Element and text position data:
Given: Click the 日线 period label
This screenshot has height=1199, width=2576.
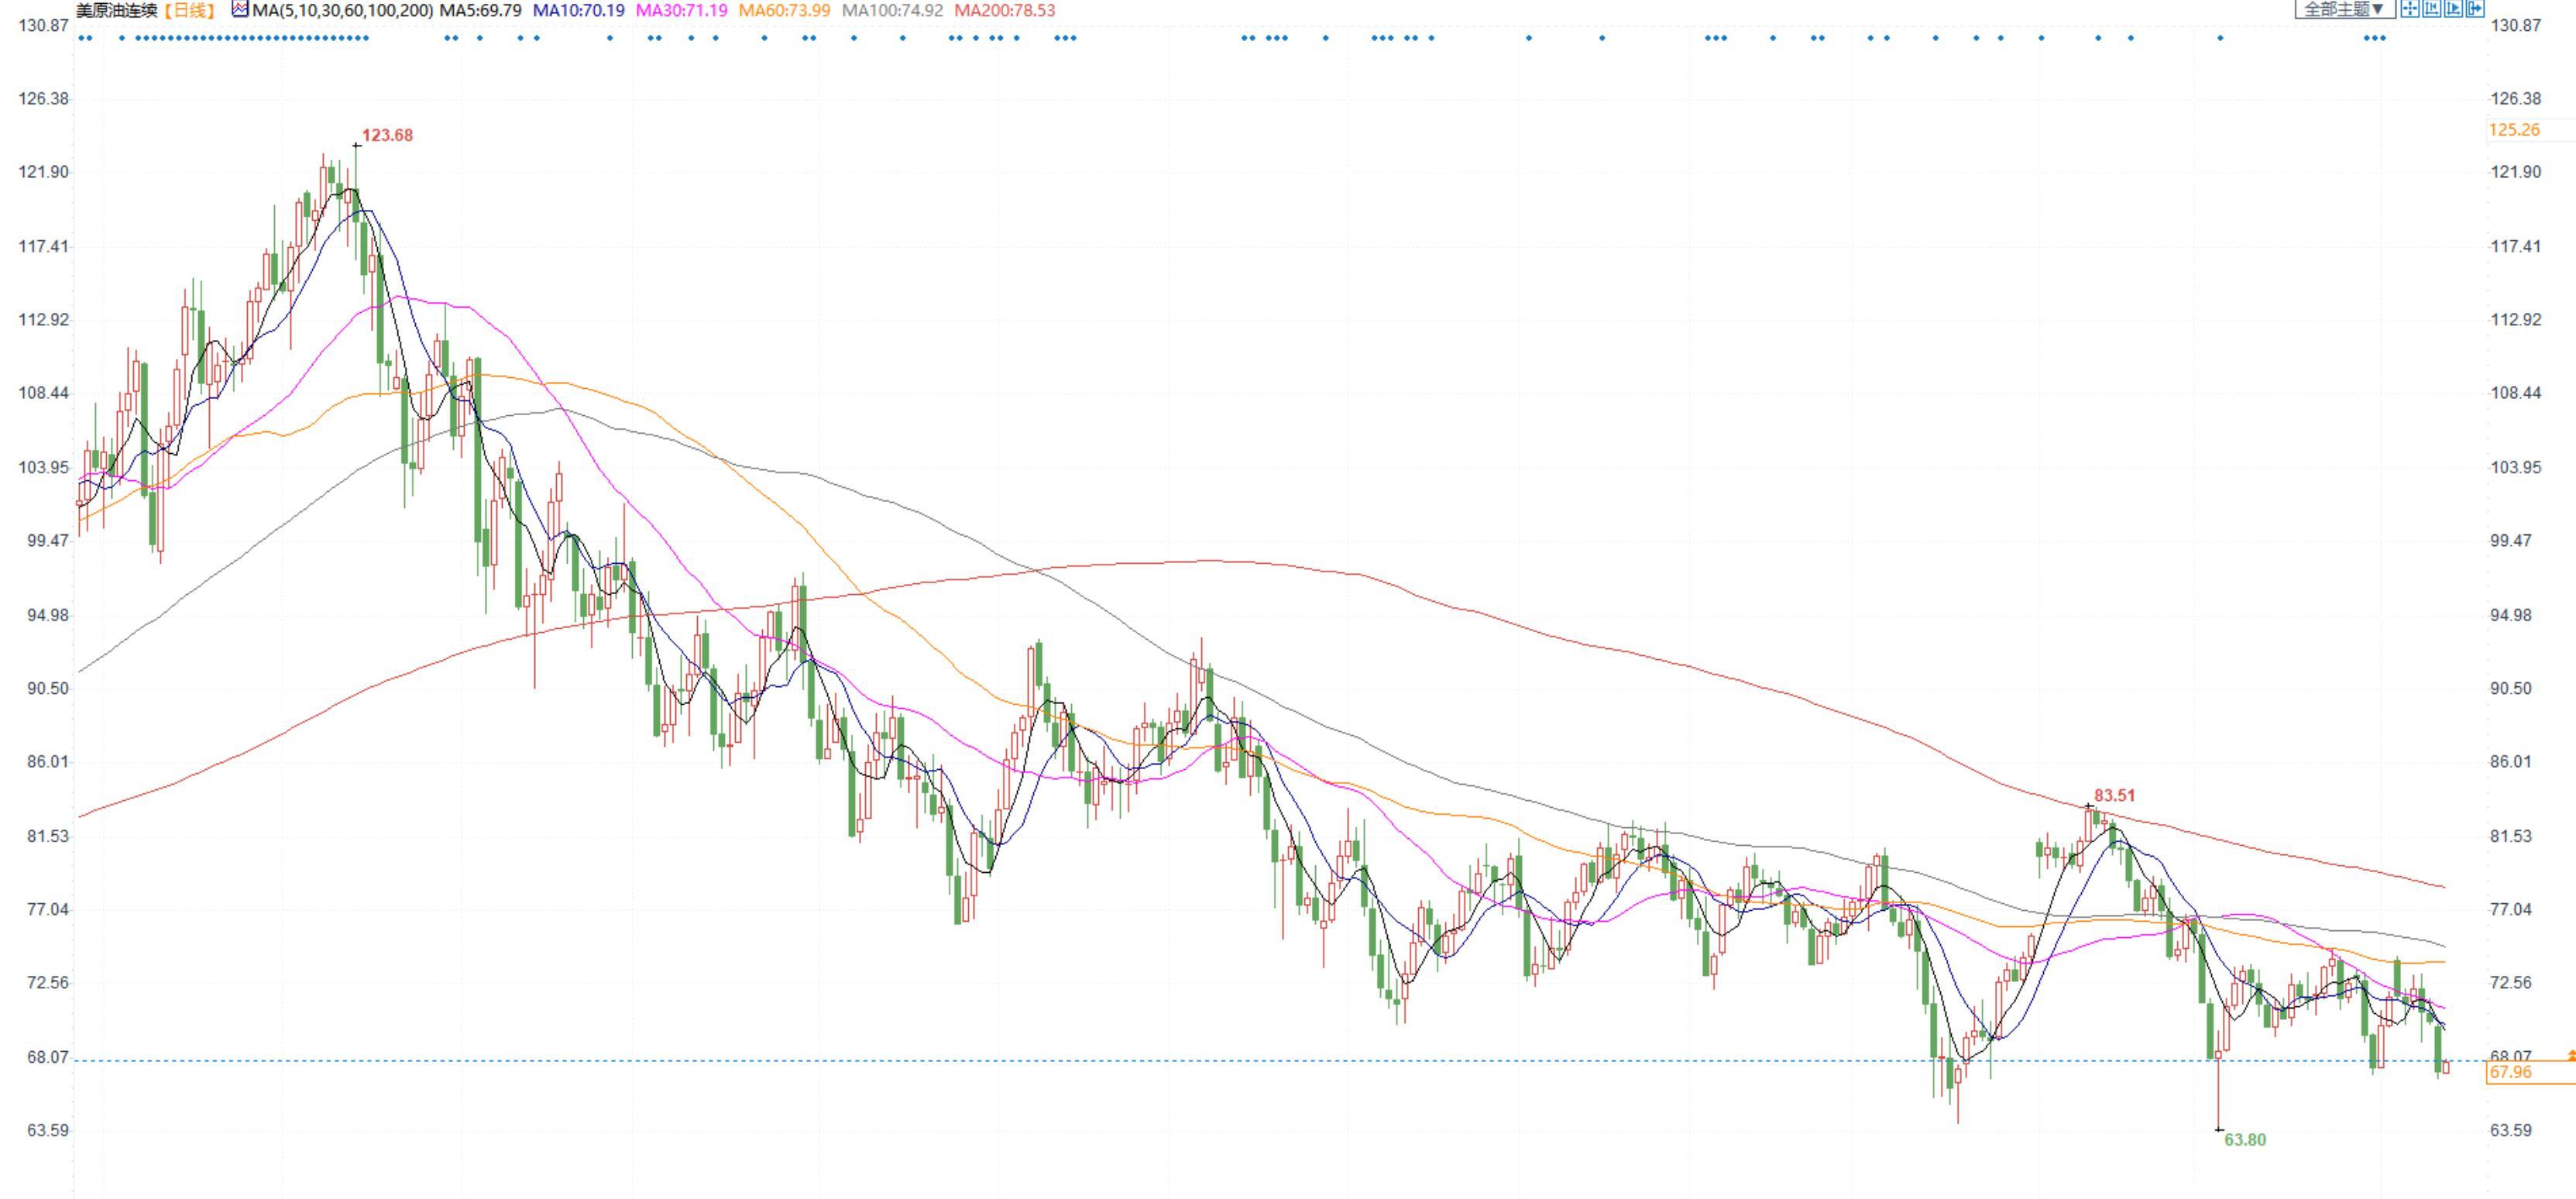Looking at the screenshot, I should tap(190, 10).
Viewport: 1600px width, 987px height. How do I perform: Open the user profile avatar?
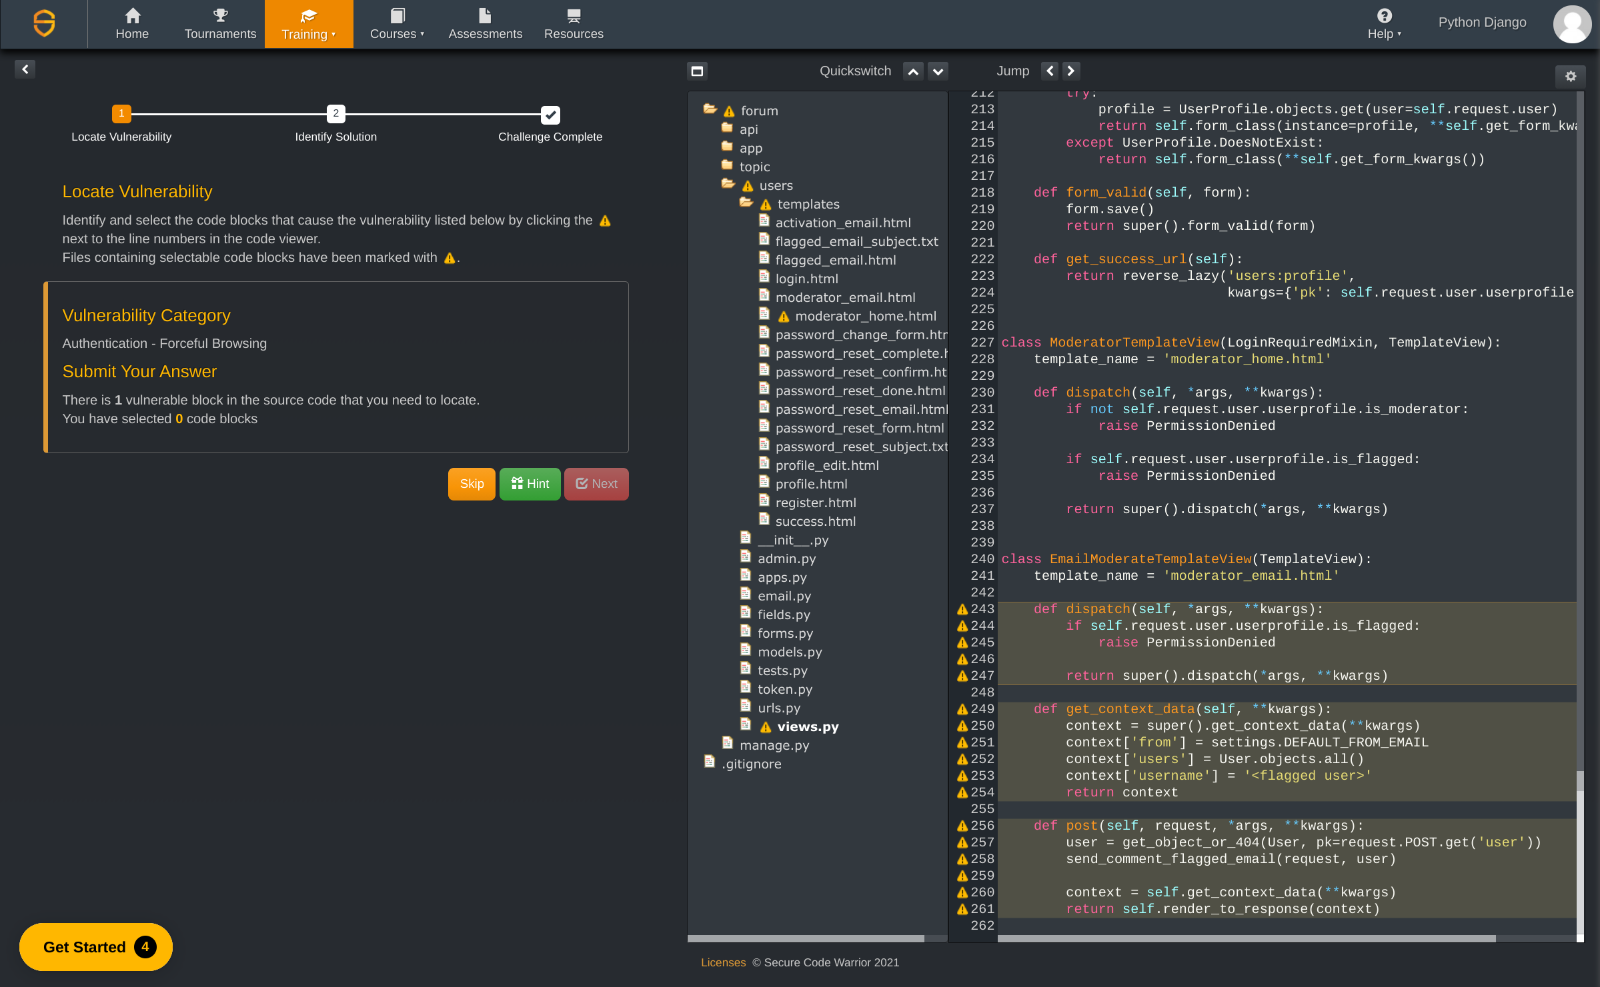tap(1571, 23)
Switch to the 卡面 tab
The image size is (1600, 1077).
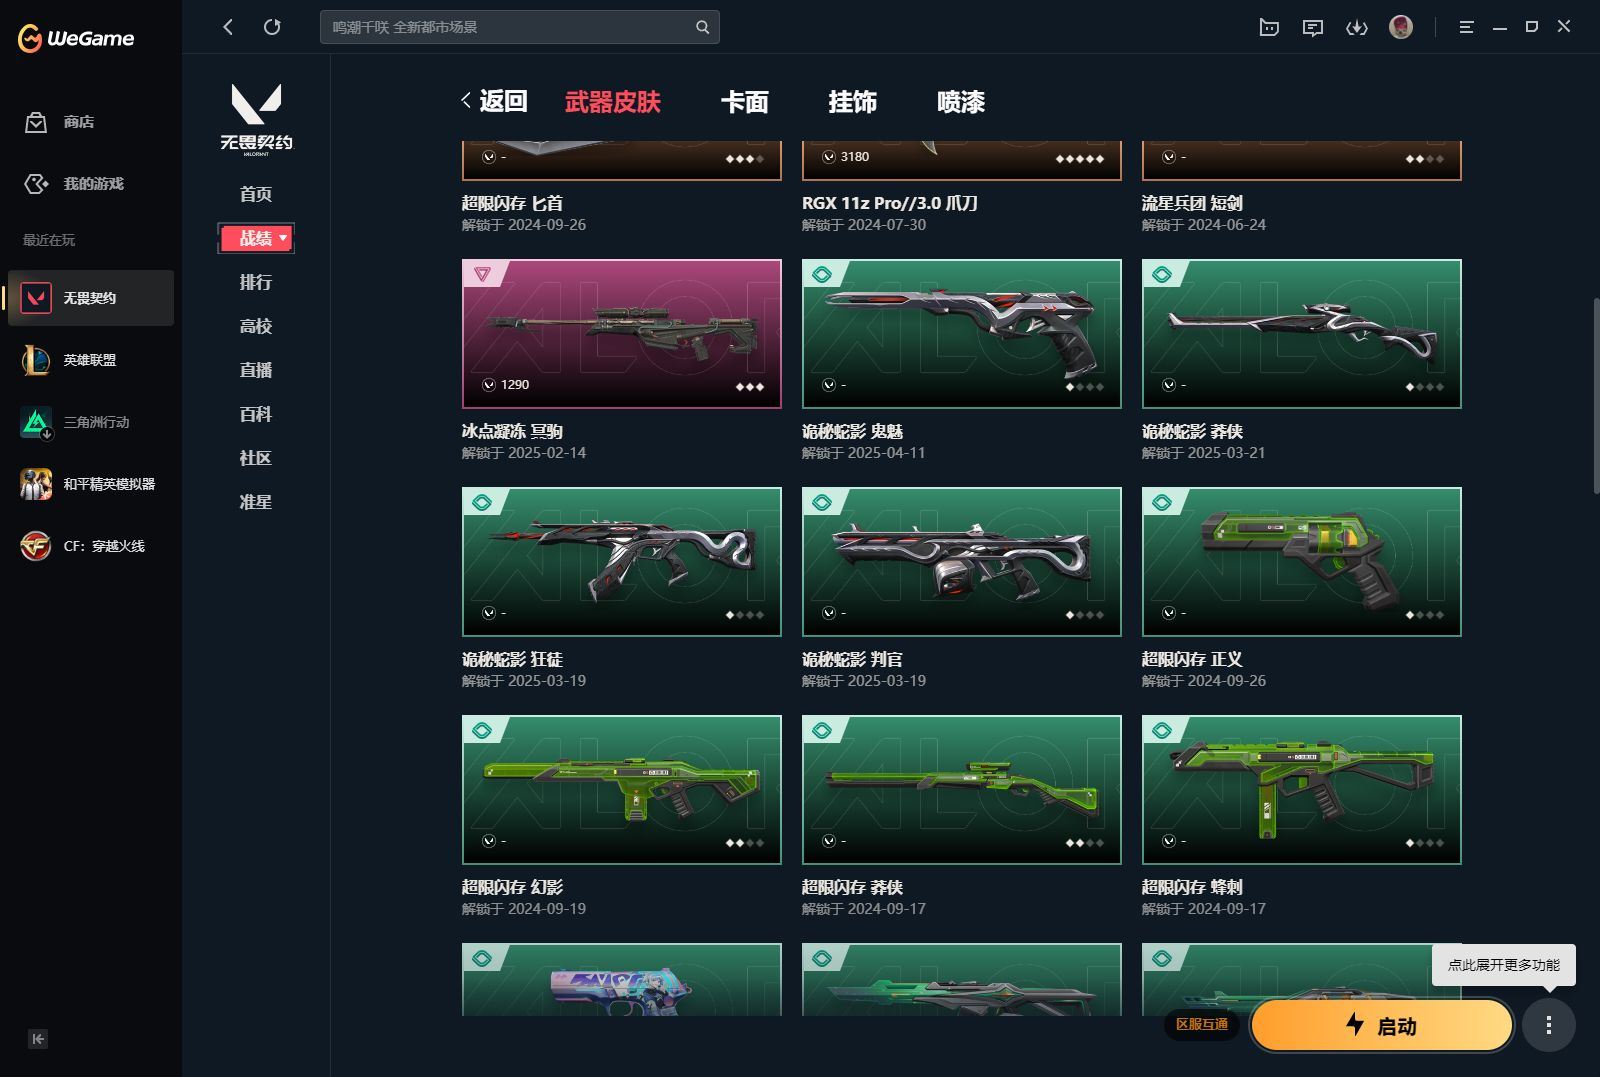coord(745,102)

• [Written problem]: Could you write out every line of the records above exactly as they appear, leaving out the pictures?

• [Result]:
Given: Click the 日线 period label
This screenshot has height=1199, width=2576.
Looking at the screenshot, I should tap(190, 10).
Viewport: 1600px width, 987px height. How do I perform: Open the user profile avatar?
tap(1571, 23)
Switch to the 卡面 tab
The image size is (1600, 1077).
coord(745,102)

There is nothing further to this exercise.